§ Exercise brief
Retype the lines of the listing below exactly, but only those from the one containing "At what coordinates" through the last line; pictures stay out.
[Data supplied Boundary: Start]
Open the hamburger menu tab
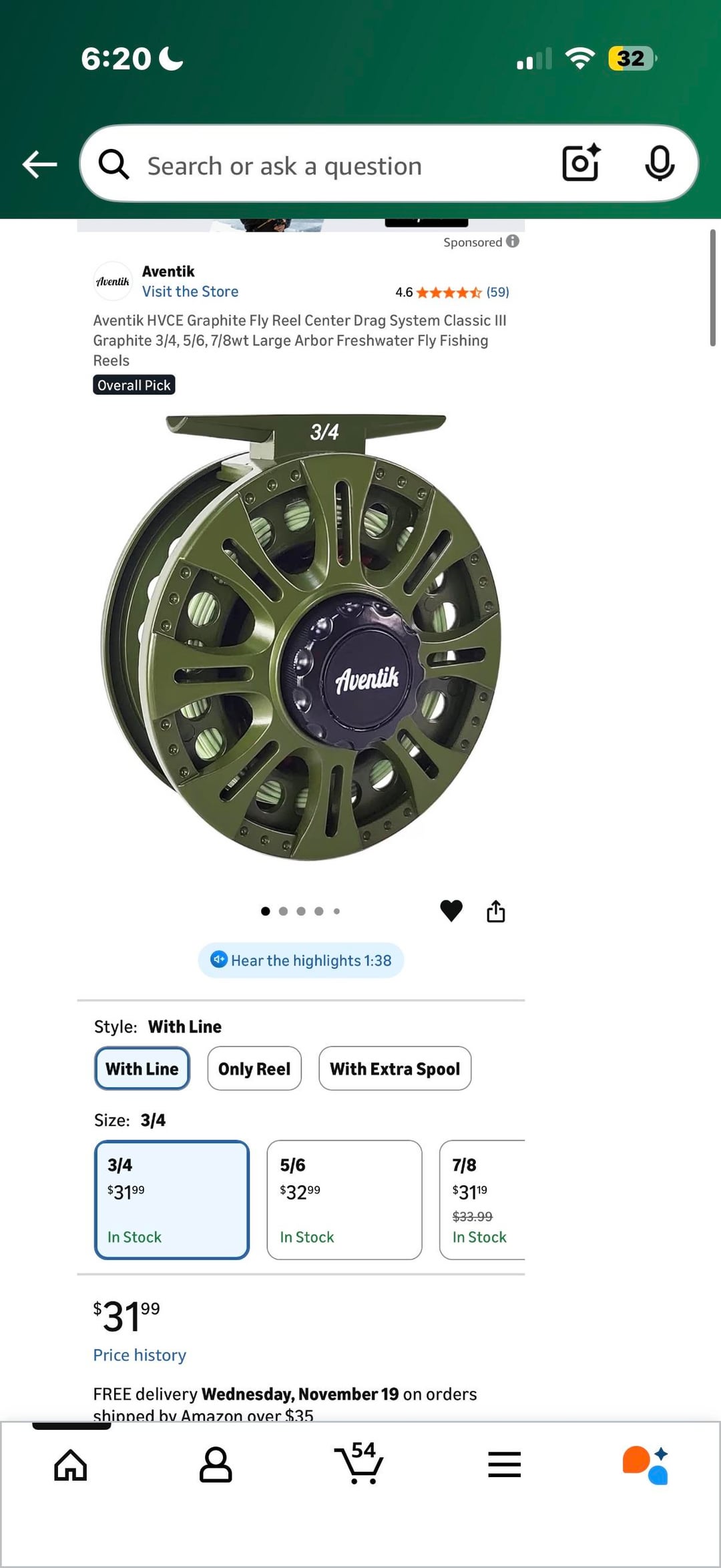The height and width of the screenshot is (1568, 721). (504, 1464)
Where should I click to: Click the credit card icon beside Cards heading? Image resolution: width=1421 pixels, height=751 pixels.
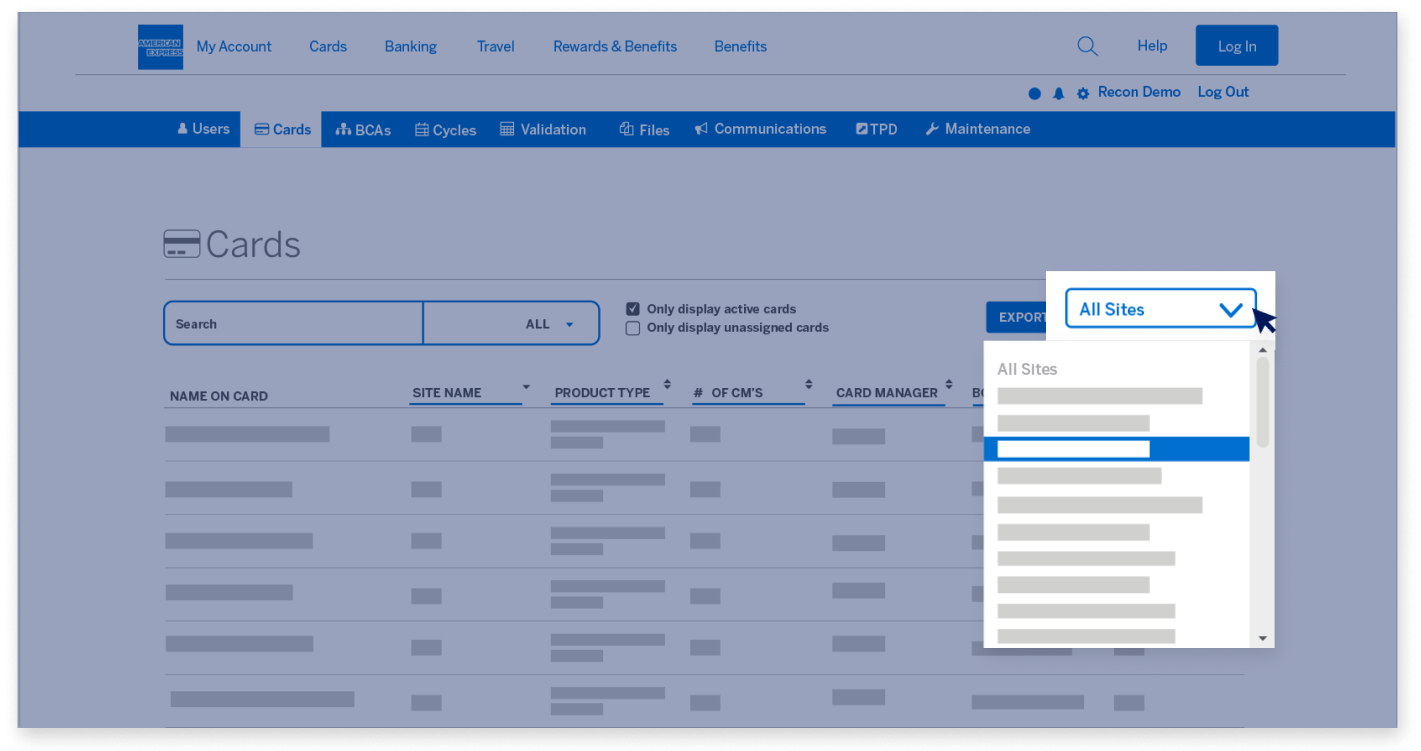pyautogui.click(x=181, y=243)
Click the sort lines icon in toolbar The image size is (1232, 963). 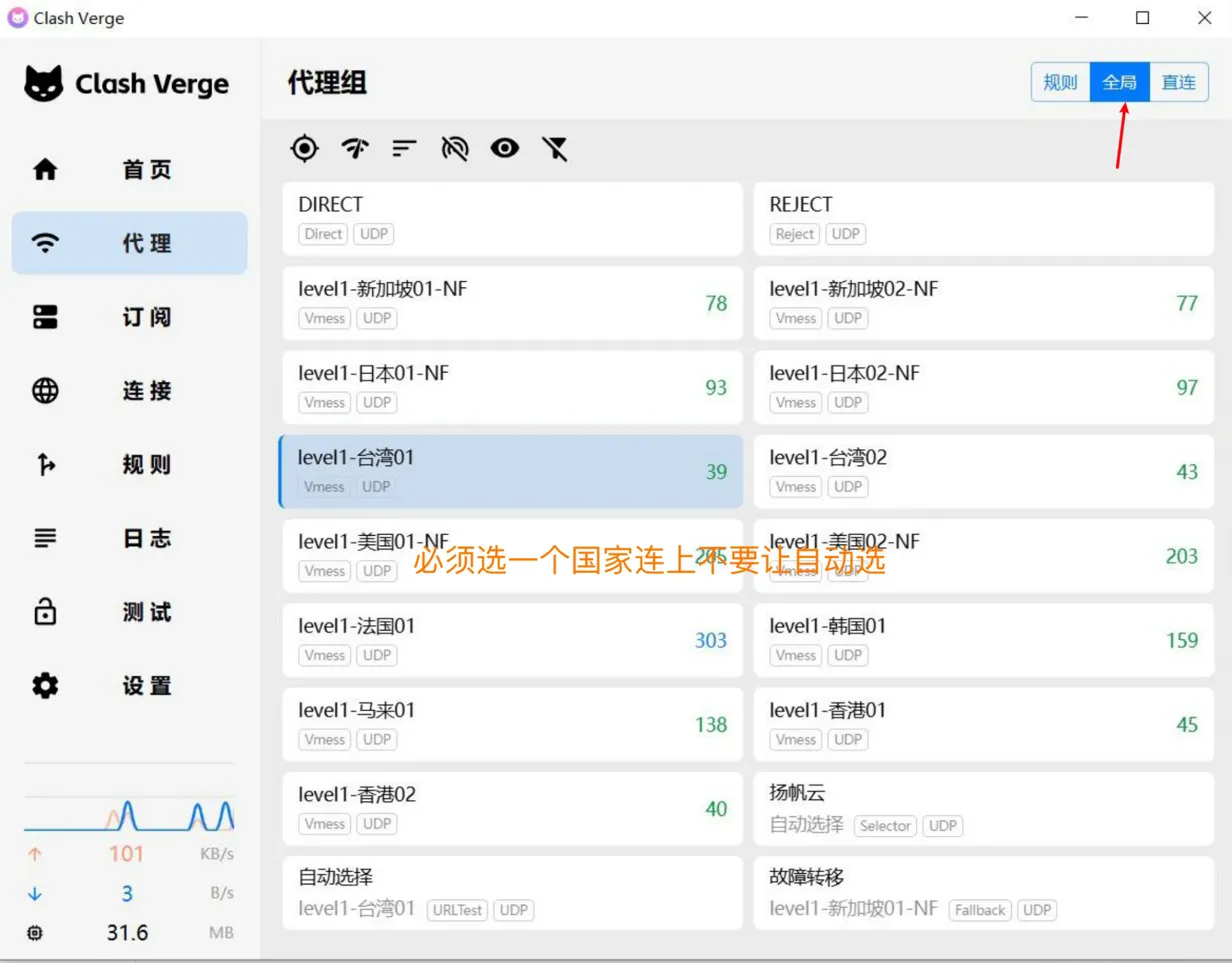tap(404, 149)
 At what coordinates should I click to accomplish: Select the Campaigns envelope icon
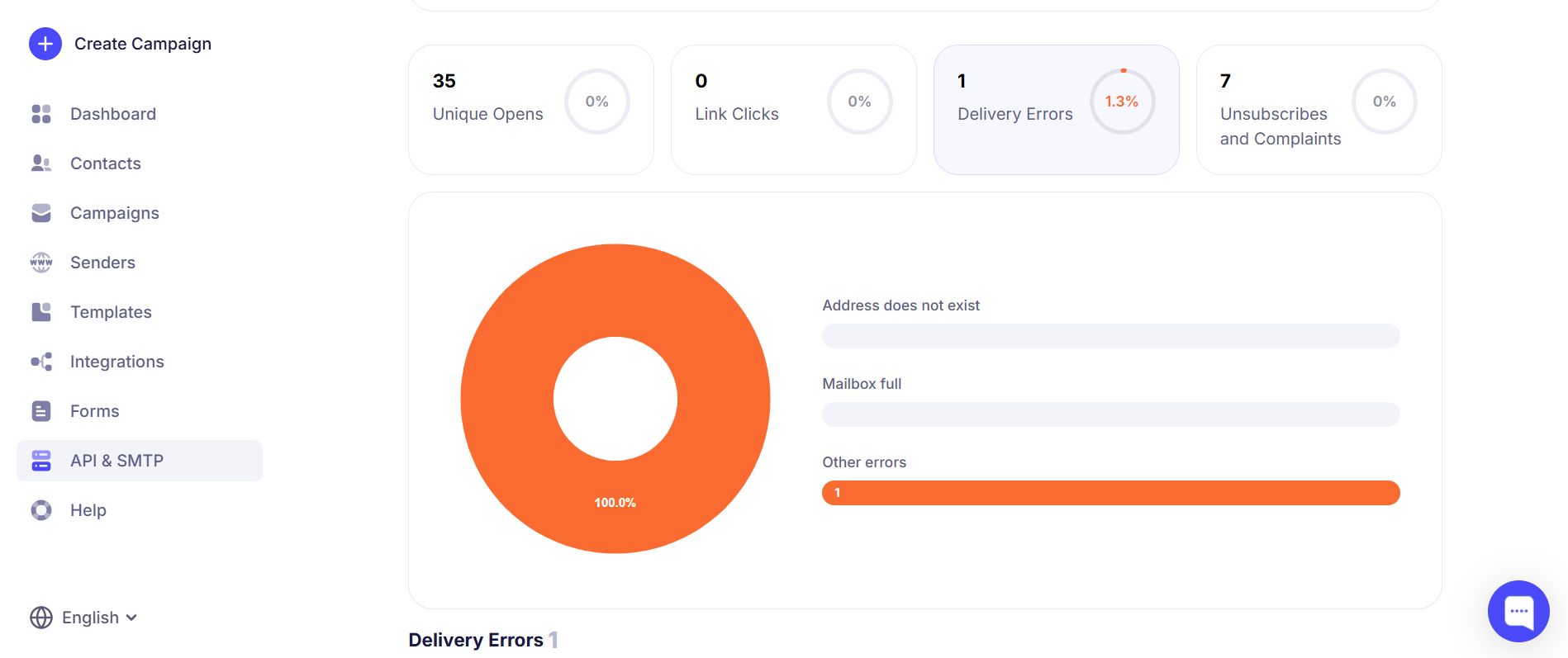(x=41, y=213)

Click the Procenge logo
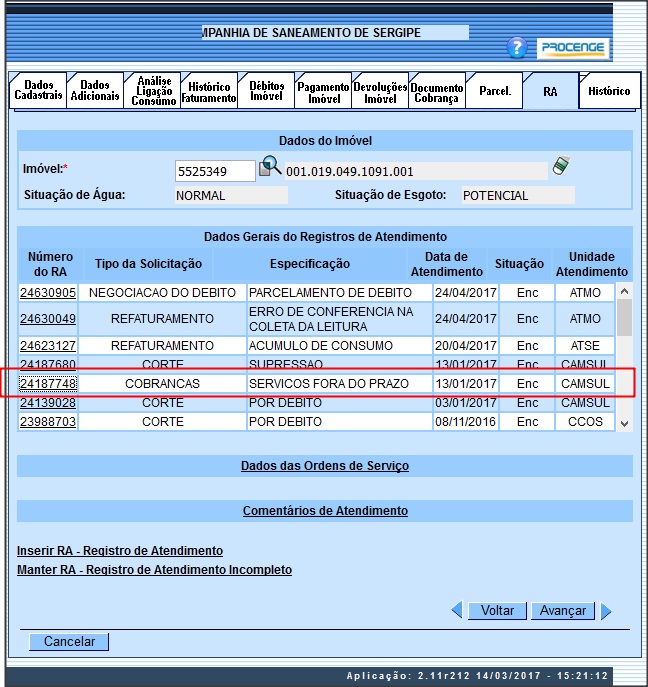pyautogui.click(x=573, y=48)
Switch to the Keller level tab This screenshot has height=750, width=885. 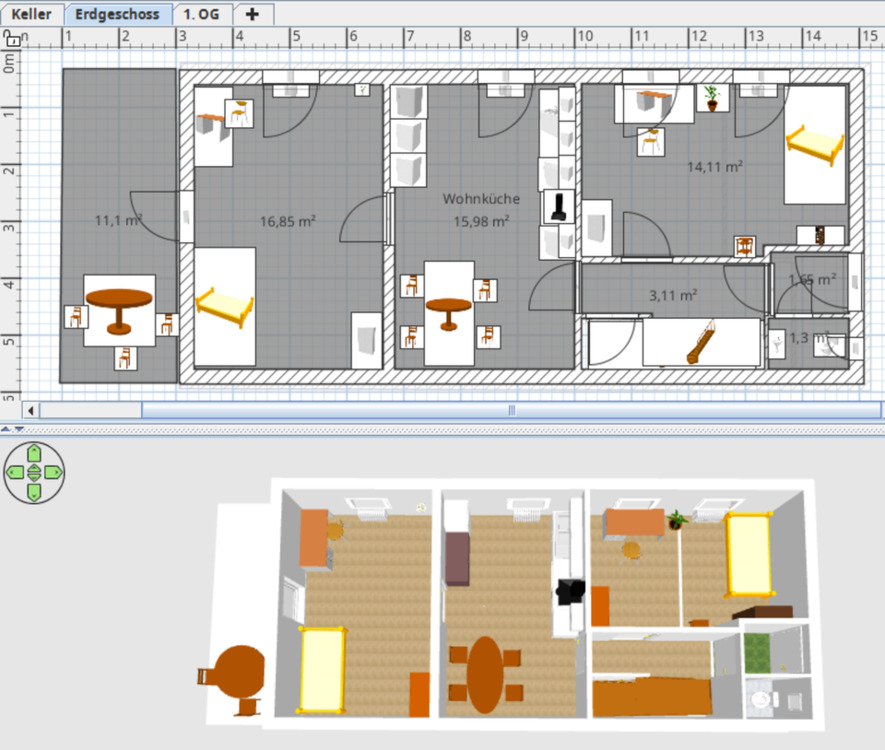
[Data supplied Boundary: End]
§ Task solution
 At what coordinates should I click to accomplish: Select the Campaigns envelope icon
(x=41, y=213)

Click the Procenge logo
pyautogui.click(x=573, y=48)
Switch to the Keller level tab This screenshot has height=750, width=885. 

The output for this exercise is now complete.